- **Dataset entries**

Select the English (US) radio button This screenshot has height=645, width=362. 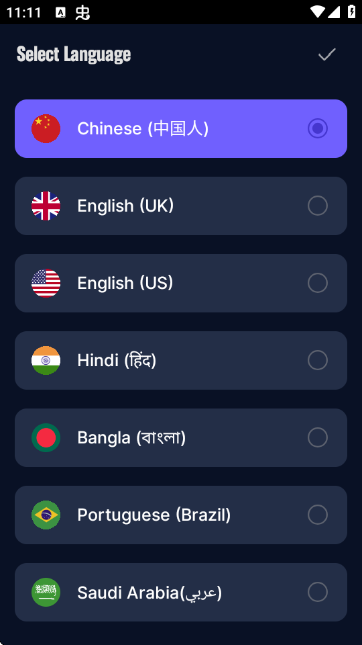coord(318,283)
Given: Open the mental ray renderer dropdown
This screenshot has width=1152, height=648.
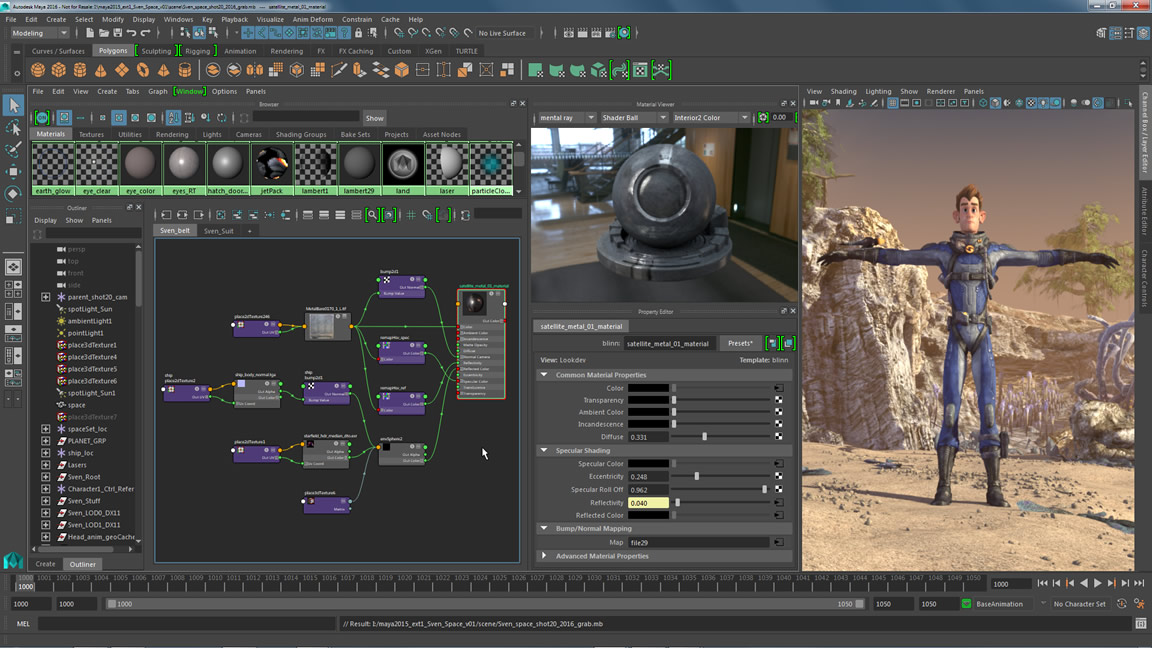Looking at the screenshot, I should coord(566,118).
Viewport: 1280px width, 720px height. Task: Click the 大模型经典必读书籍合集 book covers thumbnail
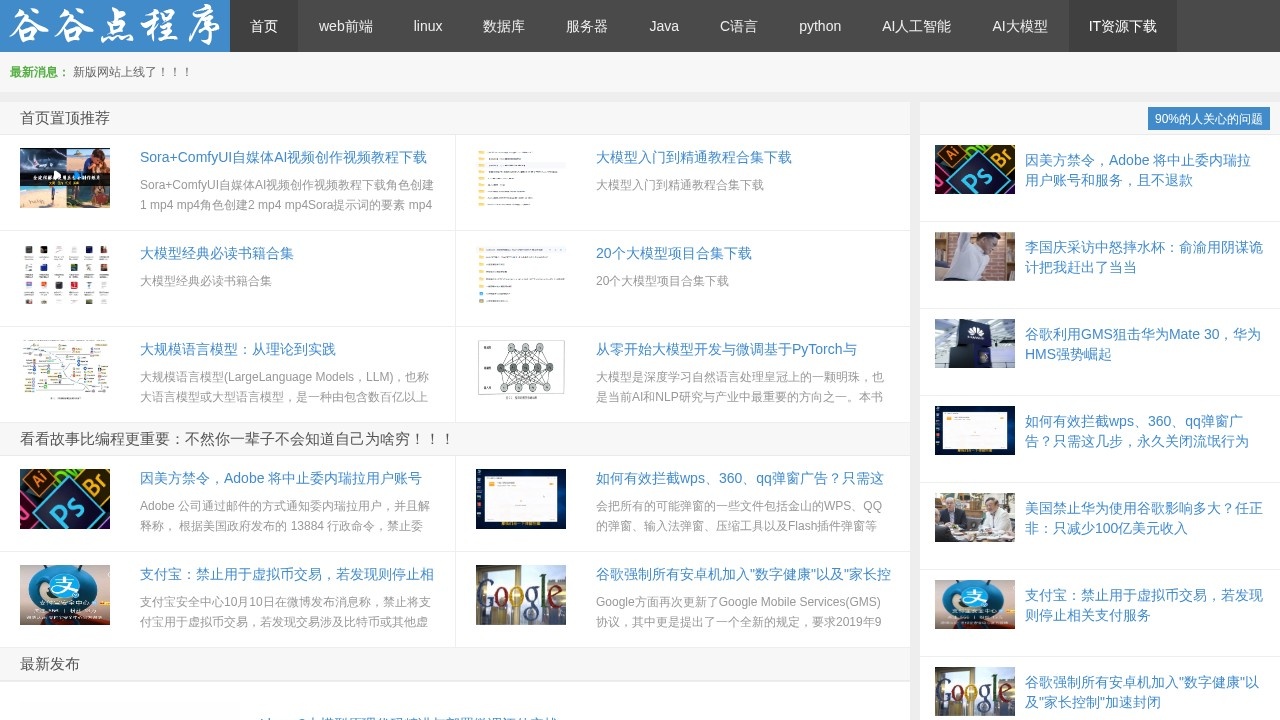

- **THE TASK**
Each line from the one containing "Given: Open the mental ray renderer dropdown" through the final line of the data must be reproduced exactly, both ends included, with no pictures in the copy.

- **SOLUTION TO THIS PROBLEM**
Given: Open the mental ray renderer dropdown
This screenshot has width=1152, height=648.
Looking at the screenshot, I should coord(566,118).
Viewport: 1280px width, 720px height. Task: Click the 大模型经典必读书籍合集 book covers thumbnail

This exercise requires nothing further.